Waar vrijwel alle leraren en ondersteuners op aan gaan is wanneer het spreekwoordelijke kwartje valt. Wanneer het lampje gaat branden, de ogen groot worden, of zoals vso-docent Lodder zegt: wanneer ‘kennisoverdracht werkt’. Zelf was zij eind jaren tachtig geen makkelijke basisschoolleerling. “Ik wilde die ‘g’ helemaal niet op het bovenste lijntje schrijven. Ik kon het wel, maar had totaal de motivatie niet. Het werd niet gebracht op een manier die me boeide.” 

Ik ben nog steeds trots als een leerling zegt: Mevrouw, het was Chinees voor me, maar nu snap ik het eindelijk

Pas op de middelbare school kwam ze een docent tegen wiens inhoud wel bleef hangen. Lodder: “Bij geschiedenis, een vak dat ik niet per se interessant vond.” De docent in kwestie had veel kennis en bracht het met een bepaalde gedrevenheid, legt ze uit. “Hij kon het op zo’n mooie manier overbrengen, schudde het zo uit z’n mouw. Zo kan het dus ook, dacht ik.” 

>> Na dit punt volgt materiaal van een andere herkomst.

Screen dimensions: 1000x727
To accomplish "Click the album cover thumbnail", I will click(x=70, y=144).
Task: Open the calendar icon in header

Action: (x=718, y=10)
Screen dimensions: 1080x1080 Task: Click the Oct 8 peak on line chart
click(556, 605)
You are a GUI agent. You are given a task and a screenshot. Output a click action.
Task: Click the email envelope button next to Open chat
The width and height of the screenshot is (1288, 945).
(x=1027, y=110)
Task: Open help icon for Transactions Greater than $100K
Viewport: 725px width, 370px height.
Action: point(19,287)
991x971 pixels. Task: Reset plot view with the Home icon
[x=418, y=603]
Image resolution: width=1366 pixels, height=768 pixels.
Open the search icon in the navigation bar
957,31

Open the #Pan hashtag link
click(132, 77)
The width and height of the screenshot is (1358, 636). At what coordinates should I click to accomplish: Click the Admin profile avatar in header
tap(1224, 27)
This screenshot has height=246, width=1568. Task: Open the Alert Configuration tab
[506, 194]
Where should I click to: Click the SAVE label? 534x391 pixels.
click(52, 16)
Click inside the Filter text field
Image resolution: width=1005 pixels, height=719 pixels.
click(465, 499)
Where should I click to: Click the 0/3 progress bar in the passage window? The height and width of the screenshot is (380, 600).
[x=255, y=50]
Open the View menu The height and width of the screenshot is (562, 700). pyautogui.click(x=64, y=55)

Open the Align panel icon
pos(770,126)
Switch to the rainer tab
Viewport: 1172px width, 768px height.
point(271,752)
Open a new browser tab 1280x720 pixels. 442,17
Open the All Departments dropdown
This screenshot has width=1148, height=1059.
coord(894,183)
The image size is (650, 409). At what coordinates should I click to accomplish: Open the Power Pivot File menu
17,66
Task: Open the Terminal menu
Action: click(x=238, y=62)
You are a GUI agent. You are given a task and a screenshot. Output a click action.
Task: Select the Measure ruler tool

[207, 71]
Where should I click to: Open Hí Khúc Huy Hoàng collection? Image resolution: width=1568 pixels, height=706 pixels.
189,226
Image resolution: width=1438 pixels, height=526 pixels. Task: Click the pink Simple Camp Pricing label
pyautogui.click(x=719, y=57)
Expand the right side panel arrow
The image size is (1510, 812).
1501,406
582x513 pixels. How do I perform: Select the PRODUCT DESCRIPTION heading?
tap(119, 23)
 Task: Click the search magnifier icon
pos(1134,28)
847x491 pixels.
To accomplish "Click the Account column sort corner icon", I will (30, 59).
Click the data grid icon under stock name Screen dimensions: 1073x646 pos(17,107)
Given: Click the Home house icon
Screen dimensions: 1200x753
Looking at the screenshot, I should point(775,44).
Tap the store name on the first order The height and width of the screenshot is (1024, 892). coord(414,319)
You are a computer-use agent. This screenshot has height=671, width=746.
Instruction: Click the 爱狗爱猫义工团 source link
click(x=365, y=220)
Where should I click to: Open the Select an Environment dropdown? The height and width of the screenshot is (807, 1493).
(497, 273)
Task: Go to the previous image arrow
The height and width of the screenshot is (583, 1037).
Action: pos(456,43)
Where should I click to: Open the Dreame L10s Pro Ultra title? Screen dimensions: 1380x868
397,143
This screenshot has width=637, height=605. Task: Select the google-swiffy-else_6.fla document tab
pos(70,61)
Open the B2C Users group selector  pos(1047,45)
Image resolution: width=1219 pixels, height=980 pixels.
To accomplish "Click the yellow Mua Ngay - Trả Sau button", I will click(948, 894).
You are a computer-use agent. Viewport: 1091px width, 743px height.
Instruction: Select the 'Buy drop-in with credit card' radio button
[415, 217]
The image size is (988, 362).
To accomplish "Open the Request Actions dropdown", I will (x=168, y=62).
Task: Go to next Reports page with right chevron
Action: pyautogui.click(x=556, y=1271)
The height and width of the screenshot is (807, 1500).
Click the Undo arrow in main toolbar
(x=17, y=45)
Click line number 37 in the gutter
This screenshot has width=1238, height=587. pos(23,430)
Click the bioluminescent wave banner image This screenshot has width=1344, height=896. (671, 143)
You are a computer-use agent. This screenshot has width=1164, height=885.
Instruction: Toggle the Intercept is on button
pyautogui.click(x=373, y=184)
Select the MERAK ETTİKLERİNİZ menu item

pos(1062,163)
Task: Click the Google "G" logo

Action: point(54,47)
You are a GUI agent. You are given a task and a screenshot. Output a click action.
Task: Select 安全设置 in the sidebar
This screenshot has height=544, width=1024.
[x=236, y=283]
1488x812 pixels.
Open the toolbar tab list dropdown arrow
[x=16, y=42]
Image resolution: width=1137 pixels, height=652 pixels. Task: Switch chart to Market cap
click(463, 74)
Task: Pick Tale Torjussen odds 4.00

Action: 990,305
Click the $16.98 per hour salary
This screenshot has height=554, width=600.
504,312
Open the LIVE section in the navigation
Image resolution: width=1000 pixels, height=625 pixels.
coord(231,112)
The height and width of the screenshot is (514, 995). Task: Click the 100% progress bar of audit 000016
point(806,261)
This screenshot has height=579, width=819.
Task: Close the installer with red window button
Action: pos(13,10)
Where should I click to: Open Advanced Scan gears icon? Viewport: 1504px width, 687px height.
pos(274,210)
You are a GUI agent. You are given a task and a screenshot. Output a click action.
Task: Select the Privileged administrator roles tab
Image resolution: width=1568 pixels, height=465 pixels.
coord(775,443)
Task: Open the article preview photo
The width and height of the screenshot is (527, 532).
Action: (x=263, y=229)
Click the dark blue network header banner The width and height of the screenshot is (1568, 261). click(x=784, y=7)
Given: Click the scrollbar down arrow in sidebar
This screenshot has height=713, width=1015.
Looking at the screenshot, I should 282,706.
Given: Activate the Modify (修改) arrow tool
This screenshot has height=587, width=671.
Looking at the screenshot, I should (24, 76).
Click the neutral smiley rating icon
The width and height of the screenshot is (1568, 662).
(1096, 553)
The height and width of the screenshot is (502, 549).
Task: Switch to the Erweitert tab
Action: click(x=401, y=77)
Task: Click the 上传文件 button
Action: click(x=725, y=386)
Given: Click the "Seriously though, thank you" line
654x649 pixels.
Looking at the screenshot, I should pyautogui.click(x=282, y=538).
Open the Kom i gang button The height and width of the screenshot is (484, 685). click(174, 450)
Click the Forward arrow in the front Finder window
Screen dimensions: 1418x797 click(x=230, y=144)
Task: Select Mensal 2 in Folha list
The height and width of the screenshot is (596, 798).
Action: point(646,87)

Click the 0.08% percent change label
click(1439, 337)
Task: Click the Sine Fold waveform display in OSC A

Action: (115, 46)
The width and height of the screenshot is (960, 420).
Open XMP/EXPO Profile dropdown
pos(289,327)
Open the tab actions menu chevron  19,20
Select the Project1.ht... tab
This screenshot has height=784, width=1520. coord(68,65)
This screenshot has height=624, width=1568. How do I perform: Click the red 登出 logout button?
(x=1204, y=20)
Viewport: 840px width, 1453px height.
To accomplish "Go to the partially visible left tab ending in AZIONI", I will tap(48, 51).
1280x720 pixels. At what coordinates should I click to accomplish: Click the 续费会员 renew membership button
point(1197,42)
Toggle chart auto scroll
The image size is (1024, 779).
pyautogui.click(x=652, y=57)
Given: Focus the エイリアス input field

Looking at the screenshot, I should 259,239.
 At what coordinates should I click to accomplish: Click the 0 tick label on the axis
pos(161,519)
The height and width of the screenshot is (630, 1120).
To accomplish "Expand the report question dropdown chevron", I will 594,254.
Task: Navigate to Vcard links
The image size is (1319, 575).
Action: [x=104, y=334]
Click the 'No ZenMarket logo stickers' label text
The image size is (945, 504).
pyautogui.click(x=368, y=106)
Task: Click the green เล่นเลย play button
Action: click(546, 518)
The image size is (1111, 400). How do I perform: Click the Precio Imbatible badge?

Via een korte omweg werd Lodder aanvankelijk juf op de basisschool en werkt ze inmiddels al jaren als docent Nederlands in het voortgezet speciaal onderwijs. “Ik ben leraar geworden om kennis over te dragen op een manier die ik zelf lang heb gemist. Alles zodat zij het onthouden. Daarom sta ik vrolijk voor de klas, breng ik het enthousiast en haal ik hun belevingswereld erbij. En daarom ben ik ben nog steeds trots als een leerling zegt: Mevrouw, het was Chinees voor me, maar nu snap ik het eindelijk."